Today, it is not at all unusual for a family with a moderate income to find that its monthly gas bill exceeds its mortgage payment--even in an era of double-digit mortgage rates. According to the coalition, more than 300,000 gas-heating households will be disconnected this winter because they can't afford to pay their gas bills.
If Congress goes ahead and accelerates decontrol, as Reagan asks, prices overall will go up 94 percent, adding another $50 billion to natural gas costs. Robert Brandon, director of the consumer lobby, scoffs at administration promises of consumer protection through the Federal Energy Regulatory Commission. "Under Reagan, FERC has completely failed to protect consumers or police producer-pipeline behavior," Brandon says.

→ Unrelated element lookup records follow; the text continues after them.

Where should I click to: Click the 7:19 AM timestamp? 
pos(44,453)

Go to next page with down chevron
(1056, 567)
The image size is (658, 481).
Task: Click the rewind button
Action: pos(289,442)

"Last year, FERC was prepared to circumvent Congress and push through regulatory proposals that would have effectively decontrolled old gas prices. Mike Butler, the FERC chairman, is a former oil company lawyer, and an outspoken advocate of full decontrol. Like other Reagan bureaucrats, he was brought on to frustrate rather than enforce the law," according to Brandon.
It's not too late for consumers to have a voice in this issue. They can urge their congressmen and senators to join with numerous labor, farmer and citizens groups in support of the Natural Gas Consumers Relief Act, which would roll back prices to the Jan. 1, 1982 levels, and strip the FERC of its discretionary powers--which it has been using to raise natural gas costs to consumers.
Natural gas can never be a truly "free market," because of the need to pipe it directly into the home or business. But the Consumers Relief Act would introduce some semblance of consumer pressure to make suppliers sensitive to demand, instead of enhancing their monopoly as Reagan proposes to do.